Zurückweisung des Zulassungsantrags zur Berufung in Asylsache – fehlende grundsätzliche Bedeutung (Geschlechterverfolgung)
KI-Zusammenfassung
Die Klägerinnen beantragen die Zulassung der Berufung gegen ein Urteil des Verwaltungsgerichts Gelsenkirchen. Das Oberverwaltungsgericht weist den Antrag als unbegründet zurück, weil der Sache keine grundsätzliche Bedeutung i.S.v. § 78 Abs. 3 Nr. 1 AsylVfG zukomme. Die von den Klägerinnen geltend gemachte Frage der an das Geschlecht anknüpfenden Verfolgung sei bereits durch die Rechtsprechung des BVerwG geklärt. Die Klägerinnen tragen die Kosten des Antragsverfahrens.

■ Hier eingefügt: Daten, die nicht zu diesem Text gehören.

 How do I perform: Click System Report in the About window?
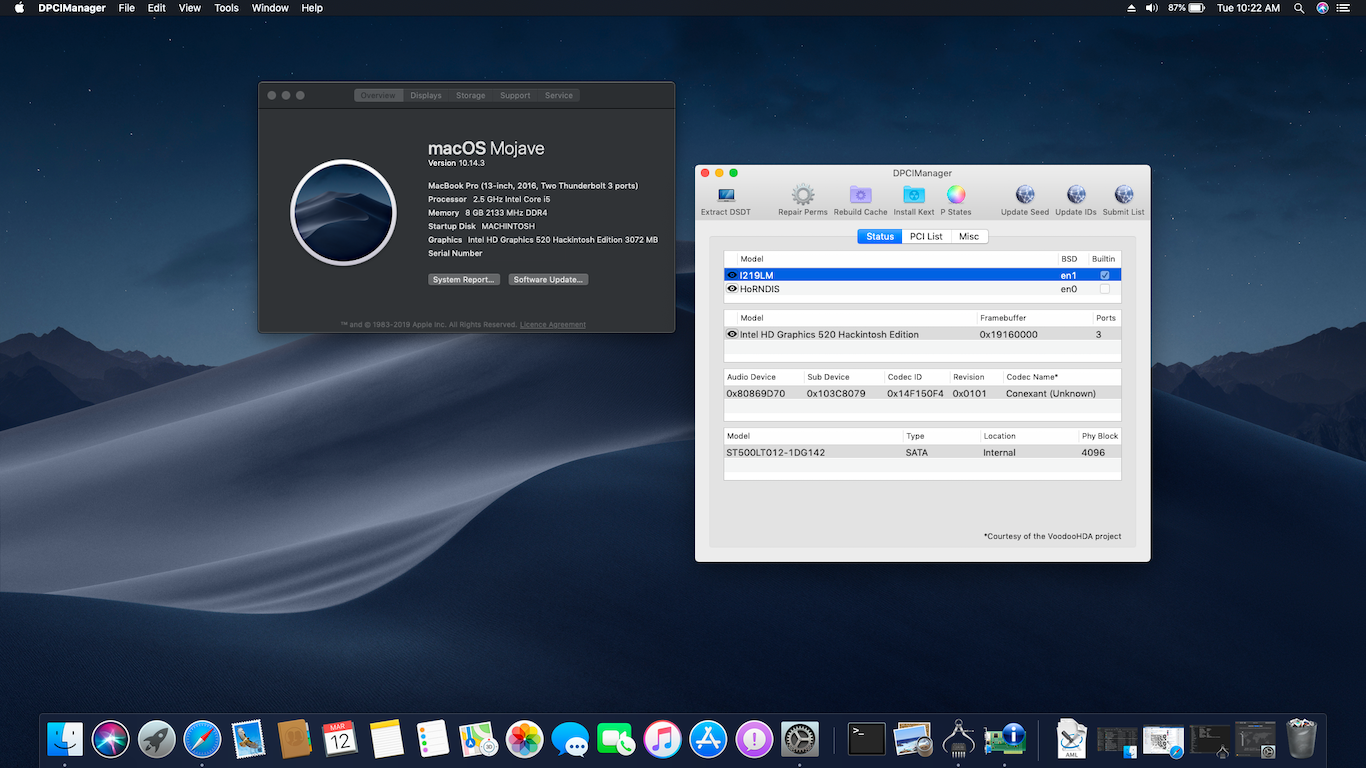(463, 279)
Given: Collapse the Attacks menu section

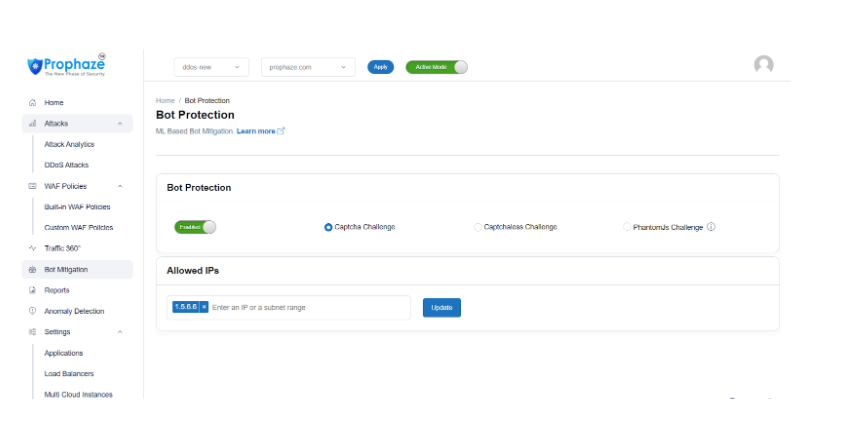Looking at the screenshot, I should tap(120, 123).
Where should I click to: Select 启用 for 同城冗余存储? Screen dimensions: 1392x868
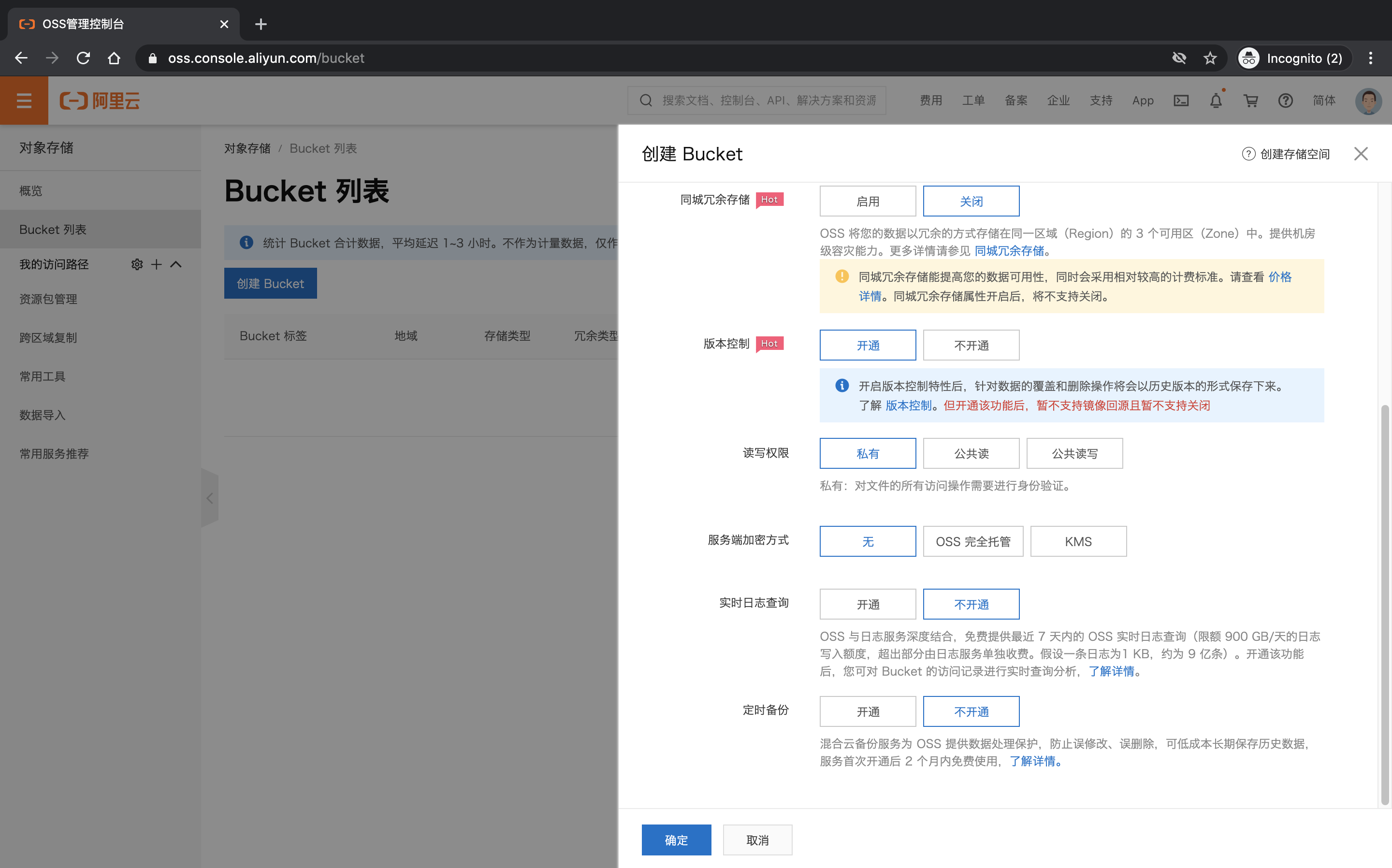tap(868, 201)
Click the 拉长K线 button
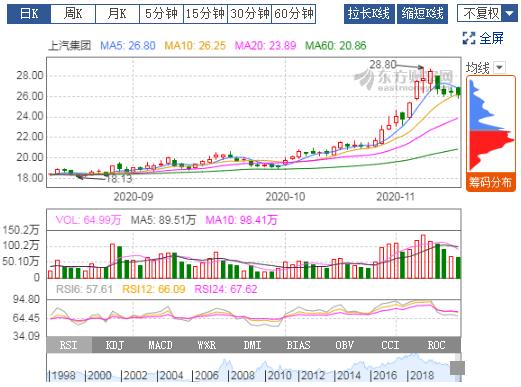This screenshot has width=521, height=387. click(369, 14)
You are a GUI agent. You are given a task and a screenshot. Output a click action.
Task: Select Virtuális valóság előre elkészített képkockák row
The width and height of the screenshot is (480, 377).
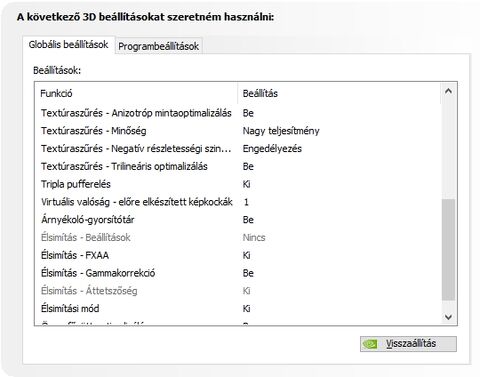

Ausgang: Antrag auf Zulassung der Berufung in Asylsache mangels grundsätzlicher Bedeutung nach § 78 Abs. 3 Nr. 1 AsylVfG zurückgewiesen
Abstrakte Rechtssätze
Die Zulassung der Berufung nach § 78 Abs. 3 Nr. 1 AsylVfG setzt voraus, dass die Rechtssache grundsätzliche Bedeutung besitzt.
Fehlt die nach § 78 Abs. 3 Nr. 1 AsylVfG erforderliche grundsätzliche Bedeutung, ist der Zulassungsantrag zurückzuweisen.
Die Anerkennung geschlechtsbezogener Verfolgung als Asyl- oder Abschiebungsschutzgrund kann bereits durch bestehende höchstrichterliche Rechtsprechung gegeben sein und begründet allein keine grundsätzliche Klärungsbedürftigkeit.
Die Kostenentscheidung in einem Zulassungsverfahren richtet sich nach § 154 Abs. 2 VwGO in Verbindung mit § 83b AsylVfG; Gerichtskosten können entfallen.
Vorinstanzen
Verwaltungsgericht Gelsenkirchen, 8a K 2689/02.A
Tenor
Der Antrag der Klägerinnen auf Zulassung der Berufung gegen das auf Grund der mündlichen Verhandlung vom 17. Februar 2005 ergangene Urteil des Verwaltungsgerichts Gelsenkirchen wird zurückgewiesen.
Die Klägerinnen tragen die Kosten des Antragsverfahrens, für das Gerichtskosten nicht erhoben werden.
Gründe
Der Antrag der Klägerinnen auf Zulassung der Berufung ist unbegründet.
Der Rechtssache kommt die allein geltend gemachte grundsätzliche Bedeutung (§ 78 Abs. 3 Nr. 1 AsylVfG) nicht zu. Der Antragsschrift ist keine allgemeine Rechts- oder Tatsachenfrage zu entnehmen, die einer Klärung in einem Berufungsverfahren bedürfte. Nach der Rechtsprechung des Bundesverwaltungsgerichts kam bereits vor Inkrafttreten des § 60 Abs. 1 Satz 3 AufenthG eine Gewährung von Asyl wie auch von Abschiebungsschutz nach § 51 Abs. 1 AuslG auf Grund einer an das Geschlecht anknüpfenden Verfolgung im Heimatstaat in Betracht.
Vgl. BVerwG, Urteil vom 25. Juli 2000 - BVerwG 9 C 28.99 -, BVerwGE 111, 334, 338.
Die Kostenentscheidung beruht auf § 154 Abs. 2 VwGO, § 83 b AsylVfG.
Dieser Beschluss ist gemäß § 80 AsylVfG unanfechtbar.